Скорцени вошел в ту часть крыла, где находились покои Муссолини, но прежде чем успел постучать, дверь широко распахнулась, и перед ним предстал дуче.
– Я с большим нетерпением жду вас, гауптштурмфюрер! – взволнованно и в то же время слишком резко проговорил он. И Скорцени почувствовал: испуг и униженность пленника постепенно начали сменяться было самоуверенностью фюрера Италии.
Скорцени холодно смерил его своим пронизывающим взглядом и промолчал.
– Так я слушаю вас, господин Скорцени! – фальцетно воскликнул дуче и даже слегка приподнялся на носках, чтобы казаться рядом с этим верзилой-диверсантом чуть-чуть повыше, а следовательно, значительнее.
Но Скорцени знал, что значительность, истинная значительность личности появляется тогда, когда она не зависит от чинопочитания окружающих. Когда зиждется на собственных достоинствах, а не на сомнительных, навеянных толпе, мифах о них.
– Через несколько минут вам позвонит фюрер, – спокойно пророкотал Скорцени. – Находитесь у аппарата, господин Муссолини.
И, повернувшись, не произнося больше ни слова, ушел.
– Вы уверены, что он?.. Что фюрер? – пытался членораздельно сформулировать свой вопрос дуче.
«Да дождешься ты своего звонка, макаронник, дождешься!» – с презрением успокоил его Скорцени. Правда, пока что мысленно.
Ему неприятно было осознавать, что из-за этого ничтожества отдали жизни несколько десятков по-настоящему храбрых немецких парней. Что и сам рисковал из-за него. Впрочем, нет, он, Отто Скорцени, рисковал не из-за него. Лично ему было совершенно безразлично, кого освобождать из альпинистского отеля «Кампо Императоре», что на вершине Абруццо. Он – солдат, четко выполнивший приказ. И еще: он – профессионал. Риск, которому подвергал себя, готовя эту операцию, – риск профессионала. Профессионала войны.
Как-то корреспондент газеты «Фолькишер беобахтер» – единственный журналист, которому Скорцени позволил посетить «курсы особого назначения Ораниенбург», что во Фридентале, ту самую, созданную лично им, Скорцени, диверсионно-разведывательную школу, – назвал его «романтиком войны». Тогда Скорцени встретил это сентиментальное определение презрительно-безразличной ухмылкой: терпеть не мог всего, что увязывалось с понятием «романтика».

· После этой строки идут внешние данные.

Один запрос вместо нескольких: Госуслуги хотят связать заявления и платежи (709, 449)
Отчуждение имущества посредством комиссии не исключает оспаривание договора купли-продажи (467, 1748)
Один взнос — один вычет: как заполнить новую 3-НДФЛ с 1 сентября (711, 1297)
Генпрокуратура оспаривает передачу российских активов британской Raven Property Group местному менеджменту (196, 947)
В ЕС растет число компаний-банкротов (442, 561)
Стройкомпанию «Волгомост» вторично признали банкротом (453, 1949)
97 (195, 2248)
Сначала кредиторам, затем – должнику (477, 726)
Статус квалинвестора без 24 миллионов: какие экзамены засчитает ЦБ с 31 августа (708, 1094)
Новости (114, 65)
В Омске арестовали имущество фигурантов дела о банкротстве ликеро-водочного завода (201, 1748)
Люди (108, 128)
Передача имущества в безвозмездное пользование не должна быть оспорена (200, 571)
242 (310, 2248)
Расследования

Но сейчас, вспомнив о его словах, согласился: пожалуй, журналист прав. Невозможно стать ни первым диверсантом рейха, ни вообще сколько-нибудь стоящим диверсантом, чувствуя себя жертвой войны, случайно втянутым в ее водоворот, пушечным мясом, патроном, загоняемым в ствол чьей-то бездушно-безбожной рукой: в нужное мгновение тобой выстрелят и загонят следующий. Им невозможно стать, не обретя особого мужества, не воспитав в себе романтика войны.
Беркут нашел в себе силы подняться, но их оказалось слишком мало, чтобы долго продержаться на ногах между прислоненным над ямой столбом для распятия и костром, у которого все так же невозмутимо сидел палач.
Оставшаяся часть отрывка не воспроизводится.